- DIRECTION -
Rewrite the lines below as a numbered list, leaving out any blank lines.

- STORED RECORDS -
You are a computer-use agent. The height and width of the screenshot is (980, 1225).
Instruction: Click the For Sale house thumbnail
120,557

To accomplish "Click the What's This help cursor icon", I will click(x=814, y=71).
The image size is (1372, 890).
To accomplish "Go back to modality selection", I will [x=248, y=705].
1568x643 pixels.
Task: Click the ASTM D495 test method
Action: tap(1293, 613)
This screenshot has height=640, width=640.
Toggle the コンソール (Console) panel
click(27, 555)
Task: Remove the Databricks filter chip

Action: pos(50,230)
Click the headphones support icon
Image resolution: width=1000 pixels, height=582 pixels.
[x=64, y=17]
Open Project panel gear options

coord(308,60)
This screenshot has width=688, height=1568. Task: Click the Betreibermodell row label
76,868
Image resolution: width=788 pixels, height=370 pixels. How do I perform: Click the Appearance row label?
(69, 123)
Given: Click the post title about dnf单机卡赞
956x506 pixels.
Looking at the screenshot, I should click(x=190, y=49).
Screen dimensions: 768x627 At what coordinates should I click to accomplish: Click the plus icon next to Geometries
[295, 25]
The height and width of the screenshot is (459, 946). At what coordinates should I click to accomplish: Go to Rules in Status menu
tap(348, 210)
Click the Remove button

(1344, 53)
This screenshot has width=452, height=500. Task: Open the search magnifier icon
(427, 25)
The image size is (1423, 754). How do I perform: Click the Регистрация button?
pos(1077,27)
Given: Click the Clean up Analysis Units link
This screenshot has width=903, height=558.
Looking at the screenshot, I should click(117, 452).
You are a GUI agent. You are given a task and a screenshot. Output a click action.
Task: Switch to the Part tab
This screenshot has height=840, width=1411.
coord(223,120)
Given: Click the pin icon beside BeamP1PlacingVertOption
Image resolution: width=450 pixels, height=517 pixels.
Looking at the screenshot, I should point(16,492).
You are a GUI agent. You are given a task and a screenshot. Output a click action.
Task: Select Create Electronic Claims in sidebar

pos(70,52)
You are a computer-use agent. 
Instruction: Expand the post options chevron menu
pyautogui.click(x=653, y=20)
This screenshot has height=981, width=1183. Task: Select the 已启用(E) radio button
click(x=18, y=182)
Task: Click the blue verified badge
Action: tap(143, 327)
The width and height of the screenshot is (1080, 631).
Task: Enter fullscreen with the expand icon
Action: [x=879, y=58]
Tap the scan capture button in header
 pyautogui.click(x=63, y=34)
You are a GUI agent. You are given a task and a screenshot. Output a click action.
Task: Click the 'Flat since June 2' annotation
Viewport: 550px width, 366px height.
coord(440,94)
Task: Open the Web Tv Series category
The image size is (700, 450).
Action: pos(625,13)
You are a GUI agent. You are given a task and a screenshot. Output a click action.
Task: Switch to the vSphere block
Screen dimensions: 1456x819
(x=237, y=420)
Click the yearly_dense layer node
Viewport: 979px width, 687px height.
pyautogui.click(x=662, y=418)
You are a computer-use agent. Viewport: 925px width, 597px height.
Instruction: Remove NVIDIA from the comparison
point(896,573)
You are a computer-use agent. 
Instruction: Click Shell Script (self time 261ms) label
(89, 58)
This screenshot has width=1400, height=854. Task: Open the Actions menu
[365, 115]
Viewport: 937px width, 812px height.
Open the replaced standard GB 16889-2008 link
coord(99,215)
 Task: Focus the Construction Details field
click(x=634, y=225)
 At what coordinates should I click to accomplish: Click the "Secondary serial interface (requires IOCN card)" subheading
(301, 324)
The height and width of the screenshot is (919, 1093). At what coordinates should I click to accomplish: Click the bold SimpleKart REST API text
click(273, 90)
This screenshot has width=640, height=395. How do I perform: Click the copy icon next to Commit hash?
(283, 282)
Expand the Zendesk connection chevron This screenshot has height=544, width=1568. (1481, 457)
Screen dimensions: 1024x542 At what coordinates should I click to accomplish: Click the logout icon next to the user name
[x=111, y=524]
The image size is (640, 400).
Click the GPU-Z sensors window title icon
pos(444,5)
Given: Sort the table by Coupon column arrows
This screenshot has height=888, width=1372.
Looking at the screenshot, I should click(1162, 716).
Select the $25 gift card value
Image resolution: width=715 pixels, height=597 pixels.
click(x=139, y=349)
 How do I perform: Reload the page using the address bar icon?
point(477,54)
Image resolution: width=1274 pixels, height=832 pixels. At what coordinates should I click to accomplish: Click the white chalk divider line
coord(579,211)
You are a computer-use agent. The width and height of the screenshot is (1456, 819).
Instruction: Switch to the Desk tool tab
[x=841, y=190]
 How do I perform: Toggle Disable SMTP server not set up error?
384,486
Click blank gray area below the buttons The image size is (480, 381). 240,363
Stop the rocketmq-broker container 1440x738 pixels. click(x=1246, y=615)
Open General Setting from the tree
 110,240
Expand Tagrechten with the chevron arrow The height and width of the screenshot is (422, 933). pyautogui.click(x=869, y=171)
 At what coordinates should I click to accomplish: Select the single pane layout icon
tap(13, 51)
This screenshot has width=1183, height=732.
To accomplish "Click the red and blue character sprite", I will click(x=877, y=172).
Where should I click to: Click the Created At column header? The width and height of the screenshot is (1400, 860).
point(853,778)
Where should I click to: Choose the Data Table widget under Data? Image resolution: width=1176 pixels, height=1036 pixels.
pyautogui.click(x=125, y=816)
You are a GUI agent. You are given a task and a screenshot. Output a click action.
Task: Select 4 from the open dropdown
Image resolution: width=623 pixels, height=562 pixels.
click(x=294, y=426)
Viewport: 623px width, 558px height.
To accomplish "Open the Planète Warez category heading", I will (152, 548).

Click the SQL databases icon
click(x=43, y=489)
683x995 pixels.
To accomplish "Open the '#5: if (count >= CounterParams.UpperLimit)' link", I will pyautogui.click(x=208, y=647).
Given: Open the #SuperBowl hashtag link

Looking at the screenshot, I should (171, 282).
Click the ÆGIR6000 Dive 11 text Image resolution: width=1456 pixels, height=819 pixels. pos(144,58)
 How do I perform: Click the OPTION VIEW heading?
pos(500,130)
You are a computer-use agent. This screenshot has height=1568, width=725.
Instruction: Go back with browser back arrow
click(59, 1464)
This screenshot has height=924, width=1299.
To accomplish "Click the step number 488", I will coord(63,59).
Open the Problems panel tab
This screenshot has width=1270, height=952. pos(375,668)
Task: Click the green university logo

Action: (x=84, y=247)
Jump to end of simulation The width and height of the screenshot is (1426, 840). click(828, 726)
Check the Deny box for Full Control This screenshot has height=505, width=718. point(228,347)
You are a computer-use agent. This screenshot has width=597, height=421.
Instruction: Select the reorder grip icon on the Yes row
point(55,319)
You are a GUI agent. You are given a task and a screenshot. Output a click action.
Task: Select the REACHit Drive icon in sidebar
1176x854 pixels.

- RESULT OF THIS EXERCISE -
1. You are a computer-use agent. The height and width of the screenshot is (980, 1225).
2. Instruction: Click the For Sale house thumbnail
3. 120,557
4. To accomplish "Click the What's This help cursor icon", I will click(x=814, y=71).
5. The image size is (1372, 890).
6. To accomplish "Go back to modality selection", I will [x=248, y=705].
7. 1568x643 pixels.
8. Task: Click the ASTM D495 test method
9. Action: tap(1293, 613)
10. This screenshot has height=640, width=640.
11. Toggle the コンソール (Console) panel
12. click(27, 555)
13. Task: Remove the Databricks filter chip
14. Action: pos(50,230)
15. Click the headphones support icon
16. Image resolution: width=1000 pixels, height=582 pixels.
17. [x=64, y=17]
18. Open Project panel gear options
19. coord(308,60)
20. This screenshot has width=688, height=1568. Task: Click the Betreibermodell row label
21. 76,868
22. Image resolution: width=788 pixels, height=370 pixels. How do I perform: Click the Appearance row label?
23. (69, 123)
24. Given: Click the post title about dnf单机卡赞
25. 956x506 pixels.
26. Looking at the screenshot, I should click(x=190, y=49).
27. Screen dimensions: 768x627 At what coordinates should I click to accomplish: Click the plus icon next to Geometries
28. [295, 25]
29. The height and width of the screenshot is (459, 946). At what coordinates should I click to accomplish: Go to Rules in Status menu
30. tap(348, 210)
31. Click the Remove button
32. (1344, 53)
33. This screenshot has width=452, height=500. Task: Open the search magnifier icon
34. (427, 25)
35. The image size is (1423, 754). How do I perform: Click the Регистрация button?
36. pos(1077,27)
37. Given: Click the Clean up Analysis Units link
38. This screenshot has width=903, height=558.
39. Looking at the screenshot, I should click(117, 452).
40. You are a GUI agent. You are given a task and a screenshot. Output a click action.
41. Task: Switch to the Part tab
42. This screenshot has height=840, width=1411.
43. coord(223,120)
44. Given: Click the pin icon beside BeamP1PlacingVertOption
45. Image resolution: width=450 pixels, height=517 pixels.
46. Looking at the screenshot, I should point(16,492).
47. You are a GUI agent. You are given a task and a screenshot. Output a click action.
48. Task: Select Create Electronic Claims in sidebar
49. pos(70,52)
50. You are a computer-use agent. 
51. Instruction: Expand the post options chevron menu
52. pyautogui.click(x=653, y=20)
53. This screenshot has height=981, width=1183. Task: Select the 已启用(E) radio button
54. click(x=18, y=182)
55. Task: Click the blue verified badge
56. Action: tap(143, 327)
57. The width and height of the screenshot is (1080, 631).
58. Task: Enter fullscreen with the expand icon
59. Action: [x=879, y=58]
60. Tap the scan capture button in header
61.  pyautogui.click(x=63, y=34)
62. You are a GUI agent. You are given a task and a screenshot. Output a click action.
63. Task: Click the 'Flat since June 2' annotation
64. Viewport: 550px width, 366px height.
65. coord(440,94)
66. Task: Open the Web Tv Series category
67. The image size is (700, 450).
68. Action: pos(625,13)
69. You are a GUI agent. You are given a task and a screenshot. Output a click action.
70. Task: Switch to the vSphere block
71. Screen dimensions: 1456x819
72. (x=237, y=420)
73. Click the yearly_dense layer node
74. Viewport: 979px width, 687px height.
75. pyautogui.click(x=662, y=418)
76. You are a computer-use agent. Viewport: 925px width, 597px height.
77. Instruction: Remove NVIDIA from the comparison
78. point(896,573)
79. You are a computer-use agent. 
80. Instruction: Click Shell Script (self time 261ms) label
81. (89, 58)
82. This screenshot has width=1400, height=854. Task: Open the Actions menu
83. [365, 115]
84. Viewport: 937px width, 812px height.
85. Open the replaced standard GB 16889-2008 link
86. coord(99,215)
87.  Task: Focus the Construction Details field
88. click(x=634, y=225)
89.  At what coordinates should I click to accomplish: Click the "Secondary serial interface (requires IOCN card)" subheading
90. (301, 324)
91. The height and width of the screenshot is (919, 1093). At what coordinates should I click to accomplish: Click the bold SimpleKart REST API text
92. click(273, 90)
93. This screenshot has width=640, height=395. How do I perform: Click the copy icon next to Commit hash?
94. (283, 282)
95. Expand the Zendesk connection chevron This screenshot has height=544, width=1568. (1481, 457)
96. Screen dimensions: 1024x542 At what coordinates should I click to accomplish: Click the logout icon next to the user name
97. [x=111, y=524]
98. The image size is (640, 400).
99. Click the GPU-Z sensors window title icon
100. pos(444,5)
101. Given: Sort the table by Coupon column arrows
102. This screenshot has height=888, width=1372.
103. Looking at the screenshot, I should click(1162, 716).
104. Select the $25 gift card value
105. Image resolution: width=715 pixels, height=597 pixels.
106. click(x=139, y=349)
107.  How do I perform: Reload the page using the address bar icon?
108. point(477,54)
109. Image resolution: width=1274 pixels, height=832 pixels. At what coordinates should I click to accomplish: Click the white chalk divider line
110. coord(579,211)
111. You are a computer-use agent. The width and height of the screenshot is (1456, 819).
112. Instruction: Switch to the Desk tool tab
113. [x=841, y=190]
114.  How do I perform: Toggle Disable SMTP server not set up error?
115. 384,486
116. Click blank gray area below the buttons The image size is (480, 381). 240,363
117. Stop the rocketmq-broker container 1440x738 pixels. click(x=1246, y=615)
118. Open General Setting from the tree
119.  110,240
120. Expand Tagrechten with the chevron arrow The height and width of the screenshot is (422, 933). pyautogui.click(x=869, y=171)
121.  At what coordinates should I click to accomplish: Select the single pane layout icon
122. tap(13, 51)
123. This screenshot has width=1183, height=732.
124. To accomplish "Click the red and blue character sprite", I will click(x=877, y=172).
125. Where should I click to: Click the Created At column header? The width and height of the screenshot is (1400, 860).
126. point(853,778)
127. Where should I click to: Choose the Data Table widget under Data? Image resolution: width=1176 pixels, height=1036 pixels.
128. pyautogui.click(x=125, y=816)
129. You are a GUI agent. You are given a task and a screenshot. Output a click action.
130. Task: Select 4 from the open dropdown
131. Image resolution: width=623 pixels, height=562 pixels.
132. click(x=294, y=426)
133. Viewport: 623px width, 558px height.
134. To accomplish "Open the Planète Warez category heading", I will (152, 548).
135. Click the SQL databases icon
136. click(x=43, y=489)
137. 683x995 pixels.
138. To accomplish "Open the '#5: if (count >= CounterParams.UpperLimit)' link", I will pyautogui.click(x=208, y=647).
139. Given: Open the #SuperBowl hashtag link
140. Looking at the screenshot, I should (171, 282).
141. Click the ÆGIR6000 Dive 11 text Image resolution: width=1456 pixels, height=819 pixels. pos(144,58)
142.  How do I perform: Click the OPTION VIEW heading?
143. pos(500,130)
144. You are a computer-use agent. This screenshot has height=1568, width=725.
145. Instruction: Go back with browser back arrow
146. click(59, 1464)
147. This screenshot has height=924, width=1299.
148. To accomplish "Click the step number 488", I will coord(63,59).
149. Open the Problems panel tab
150. This screenshot has width=1270, height=952. pos(375,668)
151. Task: Click the green university logo
152. Action: (x=84, y=247)
153. Jump to end of simulation The width and height of the screenshot is (1426, 840). click(828, 726)
154. Check the Deny box for Full Control This screenshot has height=505, width=718. point(228,347)
155. You are a computer-use agent. This screenshot has width=597, height=421.
156. Instruction: Select the reorder grip icon on the Yes row
157. point(55,319)
158. You are a GUI agent. You are given a task and a screenshot. Output a click action.
159. Task: Select the REACHit Drive icon in sidebar
160. 1176x854 pixels.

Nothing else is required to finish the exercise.